Exercise: Scan the data for "services" and copy each matching line.

Exercise data:
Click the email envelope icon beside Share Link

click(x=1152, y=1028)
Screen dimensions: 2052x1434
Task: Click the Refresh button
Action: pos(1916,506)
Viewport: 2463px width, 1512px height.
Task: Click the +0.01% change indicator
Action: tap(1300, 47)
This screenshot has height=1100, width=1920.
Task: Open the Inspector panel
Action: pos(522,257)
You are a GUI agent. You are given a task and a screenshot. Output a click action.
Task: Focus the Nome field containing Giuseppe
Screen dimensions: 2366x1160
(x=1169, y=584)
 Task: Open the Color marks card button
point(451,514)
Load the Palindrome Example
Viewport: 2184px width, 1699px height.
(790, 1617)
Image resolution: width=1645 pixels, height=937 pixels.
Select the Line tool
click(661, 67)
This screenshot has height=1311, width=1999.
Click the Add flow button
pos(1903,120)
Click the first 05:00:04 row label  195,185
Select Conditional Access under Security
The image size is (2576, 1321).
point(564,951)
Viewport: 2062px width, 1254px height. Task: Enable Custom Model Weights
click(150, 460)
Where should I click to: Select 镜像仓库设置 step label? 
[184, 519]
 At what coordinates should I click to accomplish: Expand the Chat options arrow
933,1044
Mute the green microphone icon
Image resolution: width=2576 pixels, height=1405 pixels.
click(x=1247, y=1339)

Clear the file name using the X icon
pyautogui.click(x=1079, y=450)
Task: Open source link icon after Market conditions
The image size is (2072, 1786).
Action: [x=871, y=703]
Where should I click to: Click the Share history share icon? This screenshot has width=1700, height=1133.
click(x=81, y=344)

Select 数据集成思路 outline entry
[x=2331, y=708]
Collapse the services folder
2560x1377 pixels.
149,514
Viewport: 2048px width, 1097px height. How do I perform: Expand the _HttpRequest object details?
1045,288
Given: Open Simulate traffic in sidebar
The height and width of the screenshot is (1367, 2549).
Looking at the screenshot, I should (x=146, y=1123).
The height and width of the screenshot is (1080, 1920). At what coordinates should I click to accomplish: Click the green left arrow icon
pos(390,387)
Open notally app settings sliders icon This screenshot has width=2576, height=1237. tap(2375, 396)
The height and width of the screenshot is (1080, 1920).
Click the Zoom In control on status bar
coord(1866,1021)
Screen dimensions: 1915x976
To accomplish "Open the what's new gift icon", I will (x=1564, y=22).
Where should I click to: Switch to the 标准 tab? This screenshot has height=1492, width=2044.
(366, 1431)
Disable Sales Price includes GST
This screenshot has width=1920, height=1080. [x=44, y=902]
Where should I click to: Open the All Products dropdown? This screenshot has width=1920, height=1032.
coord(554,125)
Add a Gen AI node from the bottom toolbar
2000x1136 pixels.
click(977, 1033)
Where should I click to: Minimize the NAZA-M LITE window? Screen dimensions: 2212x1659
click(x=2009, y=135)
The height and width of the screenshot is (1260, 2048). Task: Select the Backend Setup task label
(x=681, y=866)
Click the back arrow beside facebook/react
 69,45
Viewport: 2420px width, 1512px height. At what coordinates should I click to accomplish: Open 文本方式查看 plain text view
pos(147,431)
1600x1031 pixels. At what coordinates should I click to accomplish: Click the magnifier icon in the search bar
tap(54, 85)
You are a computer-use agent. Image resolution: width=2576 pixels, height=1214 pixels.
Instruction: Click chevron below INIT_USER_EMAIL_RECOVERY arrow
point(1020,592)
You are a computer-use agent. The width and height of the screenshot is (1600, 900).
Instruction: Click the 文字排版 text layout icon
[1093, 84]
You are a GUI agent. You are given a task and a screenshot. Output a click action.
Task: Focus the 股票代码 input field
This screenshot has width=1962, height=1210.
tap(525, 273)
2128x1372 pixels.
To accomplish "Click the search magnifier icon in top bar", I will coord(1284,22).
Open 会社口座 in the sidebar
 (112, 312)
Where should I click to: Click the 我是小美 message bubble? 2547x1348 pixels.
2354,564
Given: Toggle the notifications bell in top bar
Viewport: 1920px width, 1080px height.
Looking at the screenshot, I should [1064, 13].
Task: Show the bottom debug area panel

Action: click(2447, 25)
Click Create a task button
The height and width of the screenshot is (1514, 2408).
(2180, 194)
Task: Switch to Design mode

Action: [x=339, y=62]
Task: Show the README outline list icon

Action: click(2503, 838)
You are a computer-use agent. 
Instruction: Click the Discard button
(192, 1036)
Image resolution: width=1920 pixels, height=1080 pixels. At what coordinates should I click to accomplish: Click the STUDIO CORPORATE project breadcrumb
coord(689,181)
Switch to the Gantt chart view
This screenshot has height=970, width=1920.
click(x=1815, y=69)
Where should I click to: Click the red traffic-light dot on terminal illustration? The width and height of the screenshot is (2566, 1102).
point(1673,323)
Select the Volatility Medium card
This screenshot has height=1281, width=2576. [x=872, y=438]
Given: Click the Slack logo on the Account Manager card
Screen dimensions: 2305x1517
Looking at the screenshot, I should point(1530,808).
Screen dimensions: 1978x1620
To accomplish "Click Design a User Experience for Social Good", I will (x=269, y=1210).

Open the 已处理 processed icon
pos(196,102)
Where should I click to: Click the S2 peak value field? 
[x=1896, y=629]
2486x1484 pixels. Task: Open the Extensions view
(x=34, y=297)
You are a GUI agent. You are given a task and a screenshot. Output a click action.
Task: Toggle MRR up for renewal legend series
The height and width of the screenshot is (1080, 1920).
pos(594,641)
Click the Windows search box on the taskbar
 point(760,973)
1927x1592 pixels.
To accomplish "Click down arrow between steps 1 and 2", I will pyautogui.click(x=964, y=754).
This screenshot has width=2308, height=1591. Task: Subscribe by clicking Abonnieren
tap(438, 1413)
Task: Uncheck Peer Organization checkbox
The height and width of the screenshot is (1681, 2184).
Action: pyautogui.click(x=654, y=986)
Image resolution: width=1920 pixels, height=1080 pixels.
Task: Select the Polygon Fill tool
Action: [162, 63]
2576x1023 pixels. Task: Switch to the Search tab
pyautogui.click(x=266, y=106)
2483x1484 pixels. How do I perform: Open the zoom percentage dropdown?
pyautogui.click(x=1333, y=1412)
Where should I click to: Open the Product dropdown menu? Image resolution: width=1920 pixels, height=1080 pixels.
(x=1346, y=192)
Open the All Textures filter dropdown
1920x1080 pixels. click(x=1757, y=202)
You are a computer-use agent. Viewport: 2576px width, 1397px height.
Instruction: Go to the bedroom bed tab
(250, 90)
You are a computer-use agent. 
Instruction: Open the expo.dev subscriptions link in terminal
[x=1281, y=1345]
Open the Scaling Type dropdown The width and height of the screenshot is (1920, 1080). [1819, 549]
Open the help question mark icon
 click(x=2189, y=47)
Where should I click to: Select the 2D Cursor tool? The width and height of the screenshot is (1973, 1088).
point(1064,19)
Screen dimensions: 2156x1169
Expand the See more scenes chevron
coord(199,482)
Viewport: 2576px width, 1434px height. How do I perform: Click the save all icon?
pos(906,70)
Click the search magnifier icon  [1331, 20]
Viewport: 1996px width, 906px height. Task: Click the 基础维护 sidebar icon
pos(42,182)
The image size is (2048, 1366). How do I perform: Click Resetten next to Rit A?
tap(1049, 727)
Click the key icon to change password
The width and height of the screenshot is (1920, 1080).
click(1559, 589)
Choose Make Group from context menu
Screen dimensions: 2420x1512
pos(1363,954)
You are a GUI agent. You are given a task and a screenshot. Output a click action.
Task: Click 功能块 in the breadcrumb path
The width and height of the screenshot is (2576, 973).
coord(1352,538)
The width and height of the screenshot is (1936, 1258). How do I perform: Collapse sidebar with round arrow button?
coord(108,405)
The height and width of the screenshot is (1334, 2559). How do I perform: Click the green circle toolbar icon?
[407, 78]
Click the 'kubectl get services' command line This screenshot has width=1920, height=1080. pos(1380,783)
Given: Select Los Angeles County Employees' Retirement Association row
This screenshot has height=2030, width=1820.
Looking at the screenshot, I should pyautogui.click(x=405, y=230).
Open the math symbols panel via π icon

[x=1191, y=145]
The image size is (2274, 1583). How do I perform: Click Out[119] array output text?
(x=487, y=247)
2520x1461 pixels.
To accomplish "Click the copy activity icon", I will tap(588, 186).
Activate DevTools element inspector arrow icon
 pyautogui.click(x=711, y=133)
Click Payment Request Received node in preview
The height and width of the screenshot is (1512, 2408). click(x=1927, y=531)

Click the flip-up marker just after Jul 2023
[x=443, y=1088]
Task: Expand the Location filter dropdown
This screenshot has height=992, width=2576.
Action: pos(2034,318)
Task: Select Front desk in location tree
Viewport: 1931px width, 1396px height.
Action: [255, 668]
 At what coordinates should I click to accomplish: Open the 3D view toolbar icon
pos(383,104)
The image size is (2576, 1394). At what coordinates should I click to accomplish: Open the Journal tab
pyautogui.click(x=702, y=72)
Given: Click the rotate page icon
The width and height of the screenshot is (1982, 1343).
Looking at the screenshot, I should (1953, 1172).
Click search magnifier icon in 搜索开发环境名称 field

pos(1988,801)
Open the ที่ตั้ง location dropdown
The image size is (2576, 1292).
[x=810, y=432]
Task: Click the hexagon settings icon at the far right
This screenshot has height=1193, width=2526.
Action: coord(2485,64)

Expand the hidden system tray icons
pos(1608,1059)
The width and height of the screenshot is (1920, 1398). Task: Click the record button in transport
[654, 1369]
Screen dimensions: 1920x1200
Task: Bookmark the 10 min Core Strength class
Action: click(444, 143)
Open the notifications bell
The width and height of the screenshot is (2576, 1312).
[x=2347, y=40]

Solution to this problem:
Collapse the services folder
Click the 'kubectl get services' command line This screenshot has width=1920, height=1080. pos(1380,783)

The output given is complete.